Aufgabe: Gib den Abschnitt des vorliegenden Textes wieder, beginnend mit „Entscheidungsstichwort (Thema)“ und weiter bis einschließlich „Produktionsbereichen gewählt wurde.“. Benenne dabei „Arbeitsschutzhose“ überall in „Arbeitshose“ um.

Entscheidungsstichwort (Thema)
Beendigung des Arbeitsverhältnisses eines Arbeitnehmers aufgrund betriebsbedingter Kündigung wegen der Weigerung des Tragens einer roten Arbeitsschutzhose
Leitsatz (amtlich)
1. Der Arbeitgeber eines Produktionsbetriebes ist kraft seines Direktionsrechts aus § 106 GewO berechtigt, die Arbeitnehmer der Produktion und der produktionsnahen Bereiche anzuweisen, eine von ihm gestellte Arbeitsschutzhose in roter Farbe zu tragen, wenn die Farbwahl neben dem Umstand, dass der Firmenschriftzug gleichfalls seit jeher in roter Farbe geführt wird (Argument der "Corporate Identity"), zusätzlich dadurch begründet ist, dass die Signalfarbe Rot bewusst zur Verbesserung der Arbeitssicherheit im Hinblick auf die Risiken durch Gabelstaplerverkehr in den Produktionsbereichen gewählt wurde.
2. In einer solchen Anordnung liegt zwar ein Eingriff in das allgemeine Persönlichkeitsrecht des betroffenen Arbeitnehmers. Dieses wird jedoch nur im Bereich der Sozialsphäre betroffen. Lehnt der Arbeitnehmer das Tragen einer Arbeitsschutzhose der Farbe Rot ohne jede nähere Begründung und letztlich somit "aus Prinzip" ab, die er zuvor jahrelang unbeanstandet getragen hat, setzt sich in der im Rahmen der Billigkeitsprüfung vorzunehmenden Güter- und Interessenabwägung das Interesse des Arbeitgebers an einer Verbesserung der Arbeitssicherheit und der Schaffung einer Corporate Identity durch.

Bereitgestellte Daten:
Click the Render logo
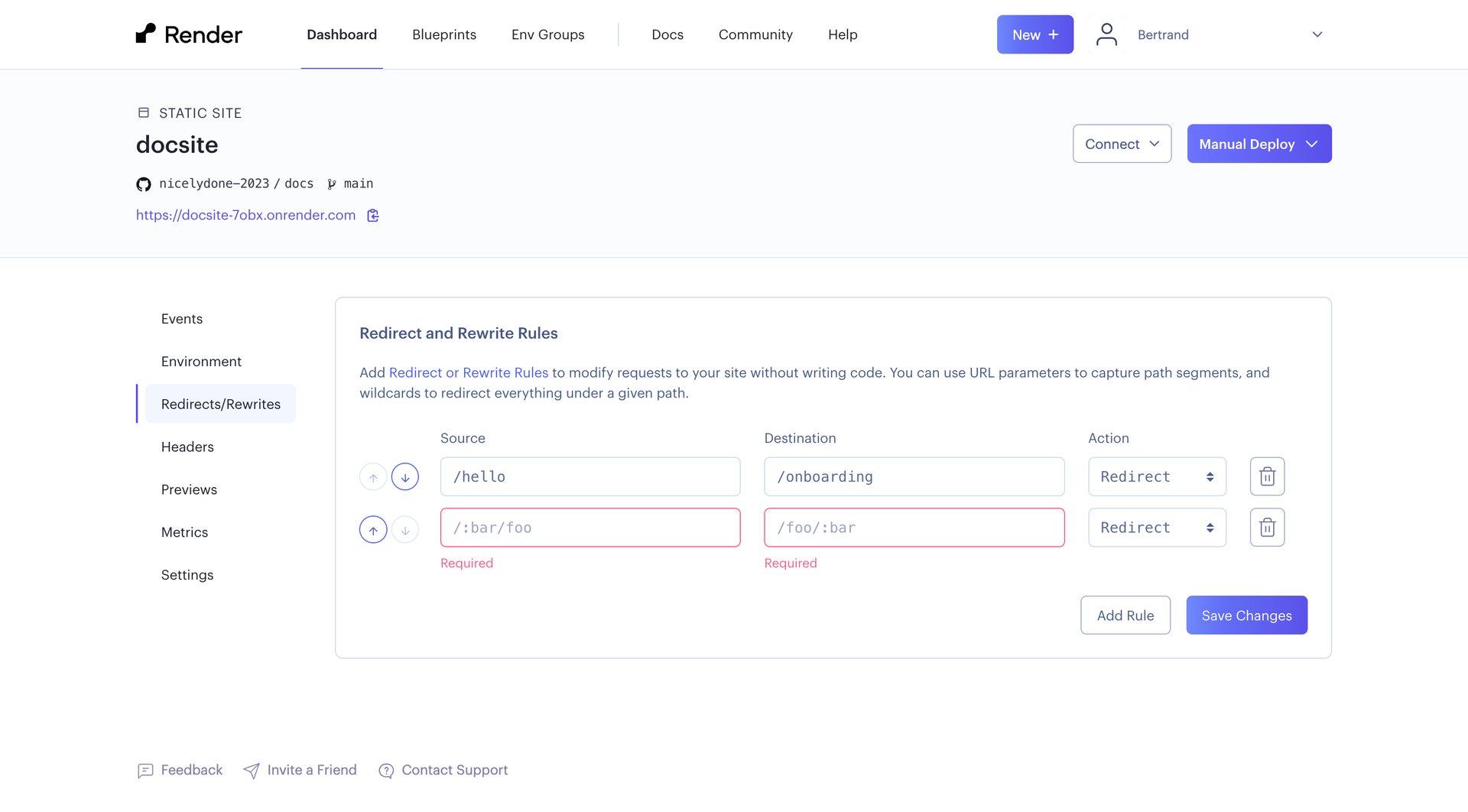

Schriftliche Antwort:
Entscheidungsstichwort (Thema)
Beendigung des Arbeitsverhältnisses eines Arbeitnehmers aufgrund betriebsbedingter Kündigung wegen der Weigerung des Tragens einer roten Arbeitshose
Leitsatz (amtlich)
1. Der Arbeitgeber eines Produktionsbetriebes ist kraft seines Direktionsrechts aus § 106 GewO berechtigt, die Arbeitnehmer der Produktion und der produktionsnahen Bereiche anzuweisen, eine von ihm gestellte Arbeitshose in roter Farbe zu tragen, wenn die Farbwahl neben dem Umstand, dass der Firmenschriftzug gleichfalls seit jeher in roter Farbe geführt wird (Argument der "Corporate Identity"), zusätzlich dadurch begründet ist, dass die Signalfarbe Rot bewusst zur Verbesserung der Arbeitssicherheit im Hinblick auf die Risiken durch Gabelstaplerverkehr in den Produktionsbereichen gewählt wurde.